Dün gece Bursa'dan kötü futbolun klasik temsilcisi bir Fenerbahçe geçti.
Son dakikalardaki yapay baskı dışında, farklı kaybetmesi gereken bir maçı, tek puanlık kazançla kapaması mucizeydi.
* * *
Maçın Bursaspor adına bir başlangıcı var, daha ilk çeyrekte maç kopacak sandık.
Fenerbahçeli futbolculara baktım, iki maçta soluk kesenler Bursaspor karşısında tıknefes.
Çakılı savunma içler acısı.
Orta saha rakibe ve alana buyurgan.
Ne bir sistem, ne direniş.
Arzular sönmüş. "Bunlar iki maçlığına iyi futbola iltica etmiş" dedim.
Selçuk Şahin'e baktım.
Alex'in kovulduğu bir takımda, Selçuk Şahin'in varolmasının sırrını, Fenerbahçe doktorlarına bıraktım.
* * *
İkinci yarıda, Fenerbahçe kalesi önü pozisyon bataklığıydı.
Stoch'un getirdiği hareket, Bursasporlu futbolcuların yarattığı pozisyonların yanında devede kulaktı.
Bekir ve Egemen'i vasat isimler arasında sayarsak.
Fenerbahçe'de dikkat çeken iki adam vardı.

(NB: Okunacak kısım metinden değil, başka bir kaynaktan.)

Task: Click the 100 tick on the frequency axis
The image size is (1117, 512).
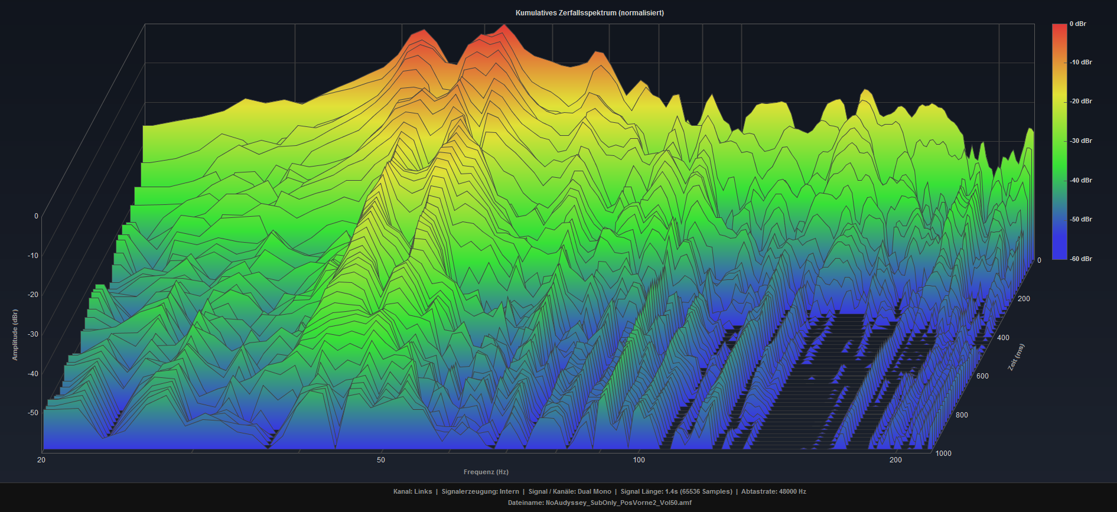Action: click(x=639, y=460)
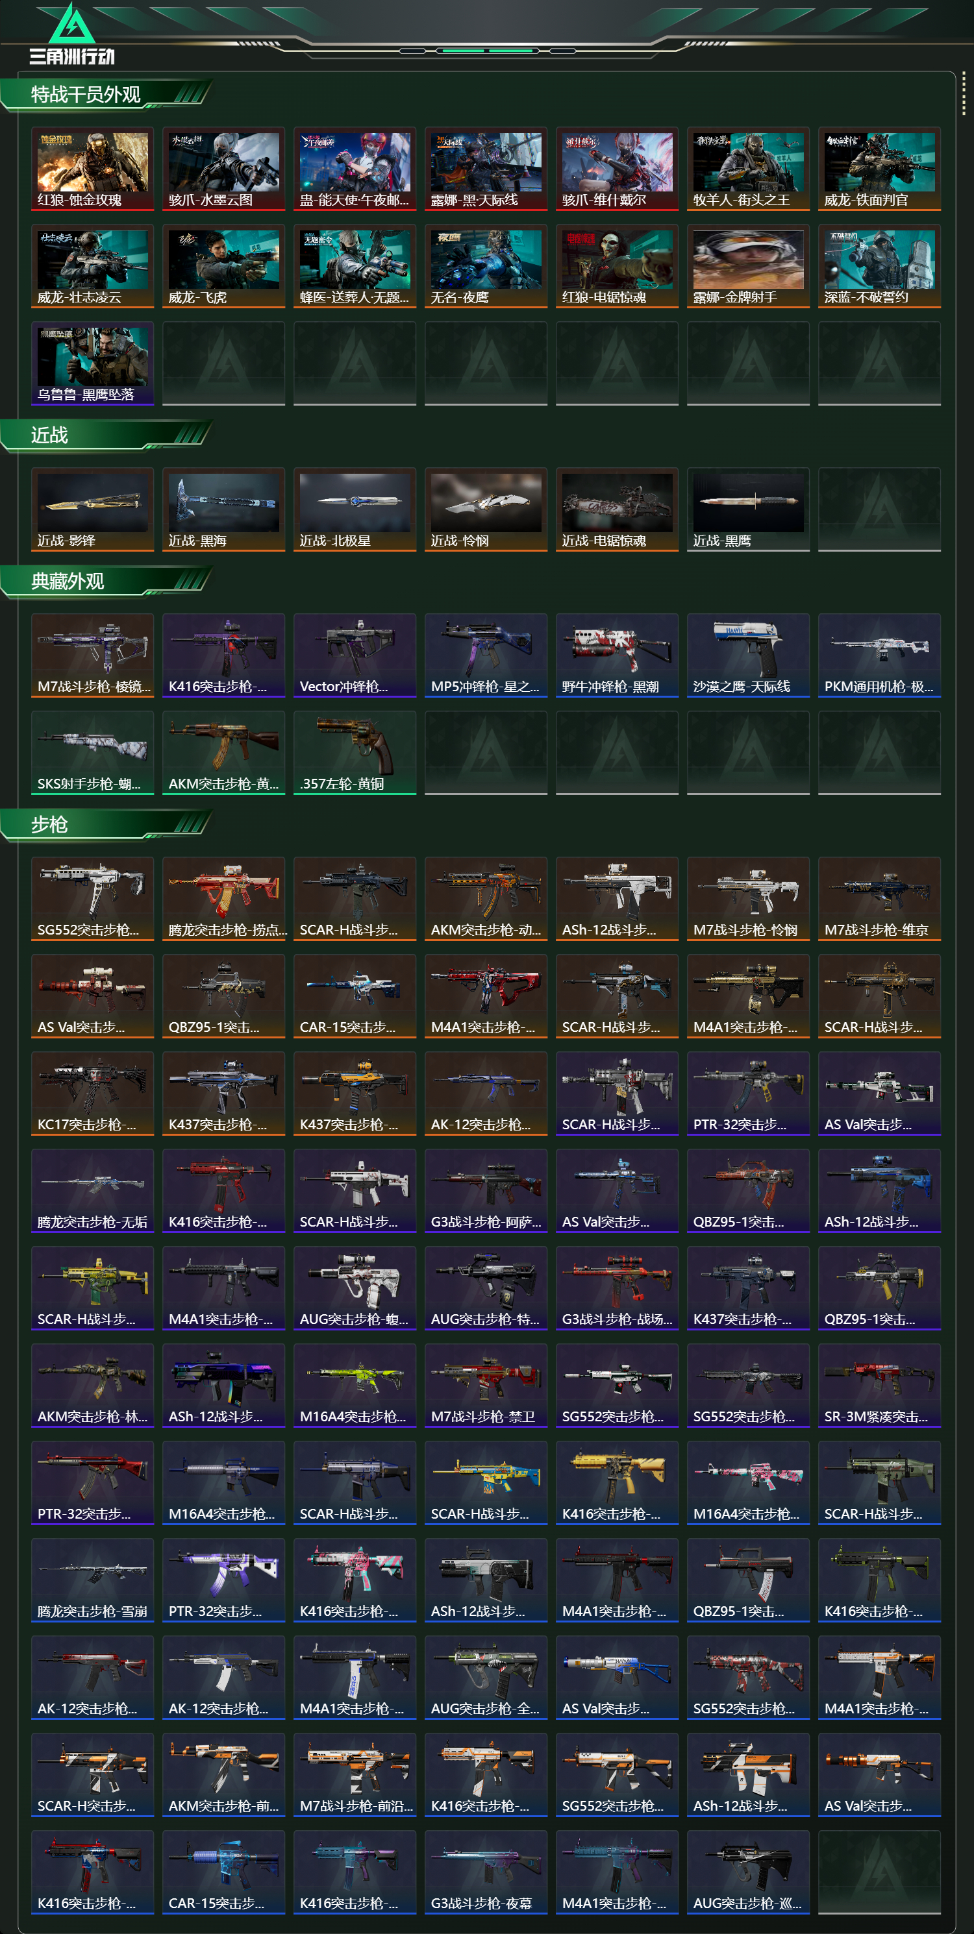Viewport: 974px width, 1934px height.
Task: Select the 红狼-蚀金玫瑰 operator skin
Action: pyautogui.click(x=92, y=168)
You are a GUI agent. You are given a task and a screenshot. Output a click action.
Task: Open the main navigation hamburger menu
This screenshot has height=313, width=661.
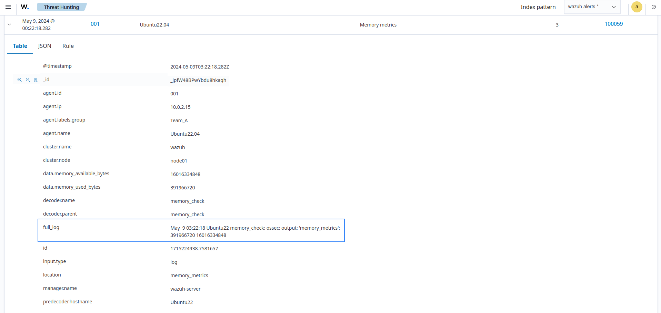[8, 7]
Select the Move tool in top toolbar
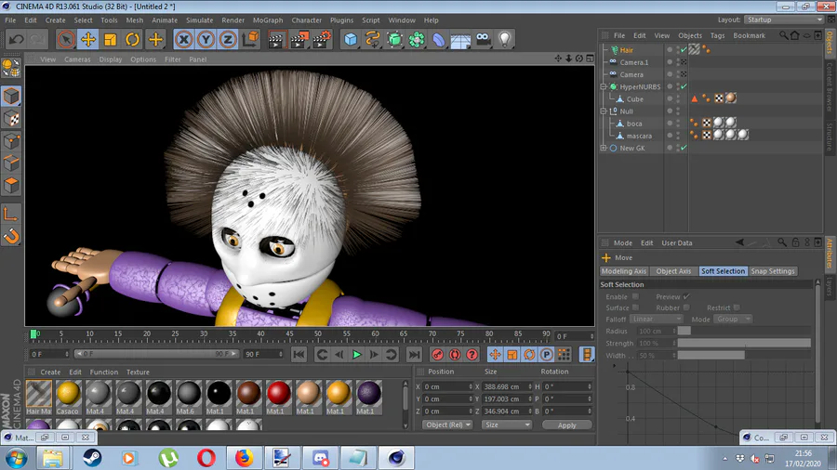Screen dimensions: 837x470 (87, 39)
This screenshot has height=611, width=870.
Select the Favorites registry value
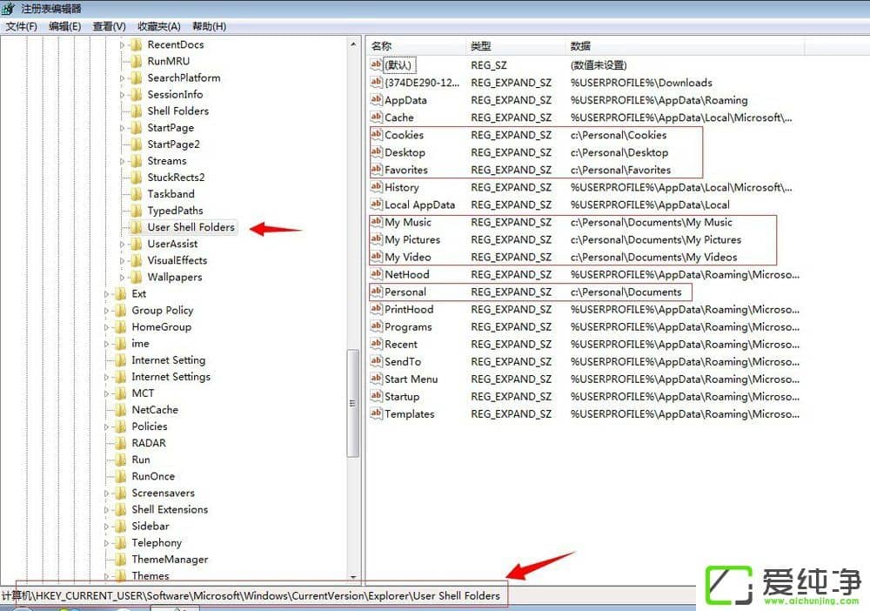coord(405,170)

Yenilgiden kurtaran kaleci Volkan ve Fenerbahçe'nin birkaç özel dakikasında öne çıkan Sow...
Bu adamı yalnızlıktan kurtarmak, Fenerbahçe'ye çok şey katar.
Kuyt'a baktım.
Geldiğinde yeri göğü inleten adam, dün gece yine içler acısı.
Gidecek halim yok" diye bas bas bağırıyordu.
"Ben zaten ölüyüm" duygusunu da parantez içine alıp.
* * *
Sonuca ve futbola bakarsak, Fenerbahçe adına şaşılacak bir şey yok.
İki maçlık gerçek; hakikatli ırmak olsa...
Kopar gelirdi denizden.
* * *
Dün geceki hakeme de parantez açmak gerekir.
Yunus Yıldırım'ın adı hakemdi.
Ne düdüğünün hükmü vardı, ne duruşunun.